COURT OF APPEALS LICKING COUNTY, OHIO FIFTH APPELLATE DISTRICT
Dec 12, 2014
2014 Ohio 5843 (Ohio Ct. App. 2014)

Opinion

Case No. 14-CA-58

12-12-2014

DAVID FULMER Appellant v. WEST LICKING JOINT FIRE DISTRICT Appellee

APPEARANCES: For Appellant DAVID COMSTOCK, JR. 100 Federal Plaza East, Ste 926 Youngstown, OH 44503 For Appellee DOUGLAS HOLTHUS 300 East Broad Street, Ste. 350 Columbus, OH 43215


JUDGES: Hon. William B. Hoffman, P.J. Hon. W. Scott Hon. Sheila G. Farmer, J.

OPINION

CHARACTER OF PROCEEDING: Civil appeal from the Licking County Court of Common Pleas, Case No. 2012CV01495 JUDGMENT: Reversed and Remanded APPEARANCES: For Appellant DAVID COMSTOCK, JR.
100 Federal Plaza East, Ste 926
Youngstown, OH 44503
For Appellee DOUGLAS HOLTHUS
300 East Broad Street, Ste. 350
Columbus, OH 43215
Gwin, J.

{¶1} Appellant appeals the May 27, 2014 judgment entry of the Licking County Court of Common Pleas precluding him from presenting any evidence regarding his claimed damages, which resulted in a dismissal of appellant's claim.

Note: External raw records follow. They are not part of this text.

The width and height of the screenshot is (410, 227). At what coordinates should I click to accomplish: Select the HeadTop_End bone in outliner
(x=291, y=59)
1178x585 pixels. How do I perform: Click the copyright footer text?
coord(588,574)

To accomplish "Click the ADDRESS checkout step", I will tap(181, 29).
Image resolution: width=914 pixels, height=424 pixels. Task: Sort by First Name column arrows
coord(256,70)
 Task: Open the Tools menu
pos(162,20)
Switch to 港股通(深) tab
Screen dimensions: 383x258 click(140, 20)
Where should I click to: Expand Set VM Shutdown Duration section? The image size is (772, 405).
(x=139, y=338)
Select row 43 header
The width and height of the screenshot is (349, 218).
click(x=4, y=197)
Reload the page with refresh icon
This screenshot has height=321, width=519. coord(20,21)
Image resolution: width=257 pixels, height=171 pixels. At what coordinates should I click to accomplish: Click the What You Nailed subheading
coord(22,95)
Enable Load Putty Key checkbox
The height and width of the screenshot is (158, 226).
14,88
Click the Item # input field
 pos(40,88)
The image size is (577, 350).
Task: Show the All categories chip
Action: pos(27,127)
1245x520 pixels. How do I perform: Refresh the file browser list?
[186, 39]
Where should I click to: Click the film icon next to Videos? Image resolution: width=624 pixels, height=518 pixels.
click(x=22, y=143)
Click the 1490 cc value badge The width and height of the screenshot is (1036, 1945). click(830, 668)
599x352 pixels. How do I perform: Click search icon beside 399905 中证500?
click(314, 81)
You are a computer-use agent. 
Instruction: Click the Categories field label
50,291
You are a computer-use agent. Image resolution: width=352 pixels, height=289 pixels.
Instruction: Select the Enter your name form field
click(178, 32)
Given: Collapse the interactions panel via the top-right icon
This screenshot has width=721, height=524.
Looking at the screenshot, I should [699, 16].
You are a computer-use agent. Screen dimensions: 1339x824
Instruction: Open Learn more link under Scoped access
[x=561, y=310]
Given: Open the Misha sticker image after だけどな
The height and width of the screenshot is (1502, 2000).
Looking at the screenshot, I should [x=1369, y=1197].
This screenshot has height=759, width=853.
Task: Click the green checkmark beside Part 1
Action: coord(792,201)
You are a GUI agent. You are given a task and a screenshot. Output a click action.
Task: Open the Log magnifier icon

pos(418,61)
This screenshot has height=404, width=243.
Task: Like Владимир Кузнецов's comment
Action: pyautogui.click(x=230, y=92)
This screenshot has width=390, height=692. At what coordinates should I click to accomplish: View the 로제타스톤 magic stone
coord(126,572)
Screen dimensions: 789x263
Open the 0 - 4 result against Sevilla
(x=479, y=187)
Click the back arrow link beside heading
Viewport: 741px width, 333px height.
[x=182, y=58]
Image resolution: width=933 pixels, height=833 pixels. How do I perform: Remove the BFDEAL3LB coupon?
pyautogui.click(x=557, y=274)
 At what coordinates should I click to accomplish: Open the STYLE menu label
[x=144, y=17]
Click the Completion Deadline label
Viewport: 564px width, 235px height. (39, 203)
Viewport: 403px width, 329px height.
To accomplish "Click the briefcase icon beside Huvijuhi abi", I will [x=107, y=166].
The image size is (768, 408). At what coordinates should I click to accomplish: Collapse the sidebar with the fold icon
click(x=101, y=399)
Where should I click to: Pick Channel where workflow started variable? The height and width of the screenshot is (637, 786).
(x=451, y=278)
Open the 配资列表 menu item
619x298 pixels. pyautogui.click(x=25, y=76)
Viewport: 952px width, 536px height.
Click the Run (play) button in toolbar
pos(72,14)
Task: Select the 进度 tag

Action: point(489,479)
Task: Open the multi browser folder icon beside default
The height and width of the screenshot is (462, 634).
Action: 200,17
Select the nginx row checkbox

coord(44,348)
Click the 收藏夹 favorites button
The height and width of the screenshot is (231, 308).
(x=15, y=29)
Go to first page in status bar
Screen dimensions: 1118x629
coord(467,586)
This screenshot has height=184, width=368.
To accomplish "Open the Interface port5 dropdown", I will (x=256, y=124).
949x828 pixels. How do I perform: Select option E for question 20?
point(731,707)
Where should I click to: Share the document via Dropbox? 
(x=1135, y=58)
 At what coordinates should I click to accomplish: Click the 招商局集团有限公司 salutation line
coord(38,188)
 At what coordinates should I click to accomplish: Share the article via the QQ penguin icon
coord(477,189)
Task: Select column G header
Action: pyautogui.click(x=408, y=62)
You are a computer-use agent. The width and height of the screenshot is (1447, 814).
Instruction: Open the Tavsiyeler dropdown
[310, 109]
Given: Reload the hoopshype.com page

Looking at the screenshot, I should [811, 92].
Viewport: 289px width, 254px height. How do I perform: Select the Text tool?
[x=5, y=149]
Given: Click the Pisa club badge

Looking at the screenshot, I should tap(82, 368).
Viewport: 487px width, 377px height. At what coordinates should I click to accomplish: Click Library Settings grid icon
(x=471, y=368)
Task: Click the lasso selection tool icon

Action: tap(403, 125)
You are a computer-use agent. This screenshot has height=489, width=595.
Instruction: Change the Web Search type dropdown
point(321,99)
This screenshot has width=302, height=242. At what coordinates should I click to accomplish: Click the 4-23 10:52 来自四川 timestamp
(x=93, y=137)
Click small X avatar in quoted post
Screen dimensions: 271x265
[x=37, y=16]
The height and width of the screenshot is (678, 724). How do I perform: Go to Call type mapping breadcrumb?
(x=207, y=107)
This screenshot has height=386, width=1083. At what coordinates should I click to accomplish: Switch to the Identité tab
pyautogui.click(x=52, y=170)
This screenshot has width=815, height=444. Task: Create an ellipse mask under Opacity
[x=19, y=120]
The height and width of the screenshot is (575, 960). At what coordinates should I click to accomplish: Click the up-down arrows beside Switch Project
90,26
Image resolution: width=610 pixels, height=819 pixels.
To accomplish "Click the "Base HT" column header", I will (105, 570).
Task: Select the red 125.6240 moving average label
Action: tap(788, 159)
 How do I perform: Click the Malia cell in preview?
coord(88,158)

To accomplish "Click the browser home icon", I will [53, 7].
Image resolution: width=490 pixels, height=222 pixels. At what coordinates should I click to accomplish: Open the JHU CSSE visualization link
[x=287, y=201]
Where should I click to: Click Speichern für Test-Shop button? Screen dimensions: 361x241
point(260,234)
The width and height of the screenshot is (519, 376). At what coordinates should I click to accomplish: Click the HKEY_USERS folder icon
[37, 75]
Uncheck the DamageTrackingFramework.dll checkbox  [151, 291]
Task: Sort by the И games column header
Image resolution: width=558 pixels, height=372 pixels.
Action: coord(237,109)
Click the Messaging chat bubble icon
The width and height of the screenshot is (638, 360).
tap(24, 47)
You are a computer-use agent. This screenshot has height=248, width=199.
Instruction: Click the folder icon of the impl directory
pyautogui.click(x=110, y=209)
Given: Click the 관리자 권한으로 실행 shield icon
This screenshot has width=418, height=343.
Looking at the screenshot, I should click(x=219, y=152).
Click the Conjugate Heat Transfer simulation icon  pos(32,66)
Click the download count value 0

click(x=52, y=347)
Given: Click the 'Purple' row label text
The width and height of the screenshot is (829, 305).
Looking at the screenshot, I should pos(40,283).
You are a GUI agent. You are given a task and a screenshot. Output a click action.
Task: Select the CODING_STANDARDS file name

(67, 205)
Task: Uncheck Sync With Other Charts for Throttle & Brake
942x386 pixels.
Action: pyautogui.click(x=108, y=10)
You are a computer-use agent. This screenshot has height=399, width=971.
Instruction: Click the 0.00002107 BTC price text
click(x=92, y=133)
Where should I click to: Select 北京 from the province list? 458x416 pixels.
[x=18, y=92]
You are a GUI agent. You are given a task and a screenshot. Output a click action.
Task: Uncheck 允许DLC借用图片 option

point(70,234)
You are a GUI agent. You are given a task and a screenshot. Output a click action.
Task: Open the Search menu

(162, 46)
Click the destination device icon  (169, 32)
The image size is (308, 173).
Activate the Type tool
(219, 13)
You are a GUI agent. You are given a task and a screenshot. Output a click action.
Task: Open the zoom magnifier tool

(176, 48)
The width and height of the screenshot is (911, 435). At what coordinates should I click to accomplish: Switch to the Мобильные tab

Facts & Procedural History

{¶2} Appellant David Fulmer ("Fulmer") was hired by appellee West Licking Joint Fire District ("District") to serve as its fire chief in 2009. On May 30, 2012, the West Licking Joint Fire District Board of Trustees ("Board") suspended appellant from his position. In October of 2012, the Board conducted an administrative evidentiary hearing relative to charges against appellant of misuse of funds and misconduct. The Board terminated appellant's employment in November of 2012. Appellant appealed this decision to the Licking County Court of Common Pleas and the trial court vacated the Board's decision terminating appellant. The District appealed to this Court from the trial court's entry and, in Fulmer v. West Licking Joint Fire District, 5th Dist. Licking No. 13-CA-36, 2014-Ohio-82, we affirmed the decision of the trial court and found the trial court did not abuse its discretion in vacating the decision to terminate appellant's employment.

{¶3} On February 19, 2014, the District filed a motion and request for evidentiary hearing to determine the amount of back pay or other relief for Fulmer. After a status conference, the trial court issued a judgment entry on March 14, 2014, setting an evidentiary damages hearing on May 23, 2014. The trial court noted that the parties stated they would need time to prepare evidence for discovery purposes to present to the court to determine damages due for Fulmer's lost wages and benefits. In its judgment entry, the trial court stated as follows:

Plaintiff shall provide discovery concerning health-related figures and health and benefit coverage received and paid for during those 15 months as well as other earned income and evidence necessary for the Court to determine damages. Plaintiff shall conclude that discovery on or before April 15, 2014. Defendant shall further prepare such documentation as may is [sic] necessary to present to the Court sufficient for it to determine the amount of damages that show Defendant's entitlement to pay-in benefits for the 15 month period and that shall be concluded on before May 15, 2013.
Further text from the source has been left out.